L’indemnité de rupture conventionnelle

Même si le montant de l’indemnité est librement négociée entre les deux parties, il doit être au moins égal soit au montant de l’indemnité légale de licenciement, soit au montant de l’indemnité conventionnelle de licenciement si celui-ci est plus élevé que le montant de l’indemnité légale.

Le calcul de l’indemnité de rupture conventionnelle se fait en fonction de la rémunération et de l’ancienneté du salarié et s’effectue de la même façon que pour l’indemnité de licenciement. S’ajoutent à cette indemnité les éventuelles indemnités de congés payés et de clause de non-concurrence.

La fin du contrat de travail

Jusqu’à expiration du contrat de travail l’activité du salarié se poursuit dans les conditions habituelles et durant cette période il peut prendre des congés payés. Le contrat expire à la date prévue dans la convention de rupture et l’employeur doit alors lui remettre les documents suivants : certificat de travail, attestation Pôle emploi et solde de tout compte.

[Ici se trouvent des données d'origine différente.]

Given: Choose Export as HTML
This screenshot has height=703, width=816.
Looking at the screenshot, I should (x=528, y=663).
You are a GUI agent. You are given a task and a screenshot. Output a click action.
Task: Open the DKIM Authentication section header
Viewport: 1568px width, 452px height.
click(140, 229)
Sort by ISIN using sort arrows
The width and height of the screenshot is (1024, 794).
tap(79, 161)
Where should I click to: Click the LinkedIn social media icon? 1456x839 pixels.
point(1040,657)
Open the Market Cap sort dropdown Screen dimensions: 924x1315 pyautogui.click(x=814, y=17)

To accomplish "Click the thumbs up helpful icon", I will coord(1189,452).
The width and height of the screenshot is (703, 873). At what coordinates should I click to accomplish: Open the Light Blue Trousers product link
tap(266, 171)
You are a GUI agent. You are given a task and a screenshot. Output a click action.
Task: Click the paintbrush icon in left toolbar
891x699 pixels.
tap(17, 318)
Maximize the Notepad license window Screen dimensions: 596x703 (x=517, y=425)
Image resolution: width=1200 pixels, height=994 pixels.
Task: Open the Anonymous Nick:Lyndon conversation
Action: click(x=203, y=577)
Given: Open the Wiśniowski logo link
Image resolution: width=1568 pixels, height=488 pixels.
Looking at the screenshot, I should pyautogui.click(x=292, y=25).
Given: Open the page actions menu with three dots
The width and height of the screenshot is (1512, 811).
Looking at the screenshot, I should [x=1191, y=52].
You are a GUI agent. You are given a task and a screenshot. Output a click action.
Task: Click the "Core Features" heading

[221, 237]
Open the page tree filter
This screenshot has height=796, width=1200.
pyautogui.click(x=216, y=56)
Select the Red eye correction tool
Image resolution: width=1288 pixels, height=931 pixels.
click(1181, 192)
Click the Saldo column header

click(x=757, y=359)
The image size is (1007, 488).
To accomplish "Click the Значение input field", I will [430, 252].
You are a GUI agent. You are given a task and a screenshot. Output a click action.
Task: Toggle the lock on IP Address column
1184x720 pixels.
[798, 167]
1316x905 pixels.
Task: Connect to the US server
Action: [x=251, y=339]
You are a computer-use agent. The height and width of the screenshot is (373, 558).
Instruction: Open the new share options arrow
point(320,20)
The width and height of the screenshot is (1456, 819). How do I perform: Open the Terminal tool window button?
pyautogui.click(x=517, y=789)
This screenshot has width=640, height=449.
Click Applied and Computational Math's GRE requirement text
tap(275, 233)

La rupture conventionnelle permet de percevoir les allocations chômage quand on satisfait au conditions pour en bénéficier. Il faut savoir que Pôle emploi applique un différé d’indemnisation si vous avez perçu une indemnité de rupture supérieure à l’indemnité légale. Le montant de cette indemnité supra-légale est divisée par 91,4 et le chiffre obtenu correspond au nombre de jours de carence. Mais ce différé est plafonné à 150 jours depuis novembre 2017.